Salameh (1980) and Mikbel and Zacher (1981, 1986) on the base of structural field measurements, aerial photograph interpretation gave a time frame between Maastrichtian and Oligocene/Miocene for the evolvement of the Wadi Shueib Anticline and Amman-Halabat structure or Amman Flexure. The major fold and fault structures are listed from N to S (Fig. 2.2-7):
a dome-like structure around Salt where the base of the Cretaceous (bCr) rises to +400m aSL;
the Wadi Shueib Syncline, where bCr drops to -500 m bSL near Shuna;
the Wadi Shueib NW -facing monoclinal flexure plus associated normal faults;
the Wadi Shueib composite anticline where bCr between Shuna and Kafrein rises to -250m;
the NNE-trending Kafrein normal fault and associated faults bounding the Kafrein syncline to the W;
the Kafrein asymmetric syncline (bCr ca -400 to -800m):
the NE- to ENE- trending Amman flexure and associated faults facing toward NW;
the gently warped dip slope SE of the Amman flexure where bCr rises again to about +300m aSL.
Fig. 2.2-7: Main structural features in the wider area of interest.
These structures are modified or enhanced by sets of normal faults trending NNW and NW which may be regarded as syn- and antithetic to the subsiding Jordan Valley depression.
The network of Wadis flowing down the western slopes of the Transjordanian Mountains toward the Jordan Valley depression seem fairly well controlled by the above structures of the Cretaceous rocks. For example wadis follow synclines (Wadi Shueib, Wadi Kafrein etc). They also follow a combination of structural dip with NW-trending antithetic or ac-faults on the dip slope SE of the Amman Flexure (Wadi Hisban/ ar Rama, Wadi al Muhtariqa, Wadi al Hiri E of Suwayma). This may reflect some of the controls geologic structure exerts on subsurface flow pathes of groundwater in the consolidated rock sequences.
2.2.3.4 Subsurface contacts between consolidated rocks and unconsolidated Jordan Valley Group sediments
Due to the spatial variability of the hydraulic potential and the multilayer nature of aquifers and aquitards in the consolidated rock sequence hydraulic contacts with the unconsolidated valley sediments play a major role in the hydraulic budget.

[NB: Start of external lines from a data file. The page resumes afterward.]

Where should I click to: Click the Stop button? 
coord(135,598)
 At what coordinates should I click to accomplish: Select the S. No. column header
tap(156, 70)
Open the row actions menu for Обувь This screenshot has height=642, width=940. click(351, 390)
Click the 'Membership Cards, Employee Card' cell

At the foothills of the highlands near Al Karameh, South Shuneh, Kafrein, Sweimeh the base of the Jordan Valley Group sediments (bJVG) crops out at an altitude of ca. –200 m b.s.l. A preliminary analysis of reflection seismics in combination with the deep wells JV1 and JV2 shows that the late Cretaceous structures continue beneath the younger Jordan Valley Group sediments (Heinrichs et. al 2004; AlZoubi et al. 2006). The same data reveal a drop of the bJVG along the Wadi Shueib composite anticline from –200 m at the surface to about –500 m b.s.l. at 4 to 5 km distance WSW of the outcropping contact. This dip corresponds roughly to the dip of the Cretaceous strata E of the contact (Fig. 2.2-9). It can therefore be concluded that up to this location on this anticline Naur and Kurnub Formations are directly overlain by unconsolidated sediments. Further W and toward SW seismic data suggest that higher stratigraphic levels of the Cretaceous are preserved and in contact with the unconsolidated sediments in spite of the bJVG dipping steeply toward W and toward the Dead Sea in the south. A similar inference can be made for the Wadi Shueib Syncline where the Wadi as Sir Formation should be continuous for some distance under the base of the unconsolidated sediments. At the moment low density of seismic information does prevent tracing the major faults into the subsurface of the Jordan Valley.
2. Description of the study area
Fig. 2.2-8: Geological Map of the wider area of interest (after McDonald and Partners 1963; Shawabkeh 2001;
Diabat and Abdelghafoor 2004).
Fig. 2.2-9: Geological cross section in the northern part of the wider area of interest (slightly modified after Shawabkeh 2001). Location of the cross section is indicated in fig. 2.2-8.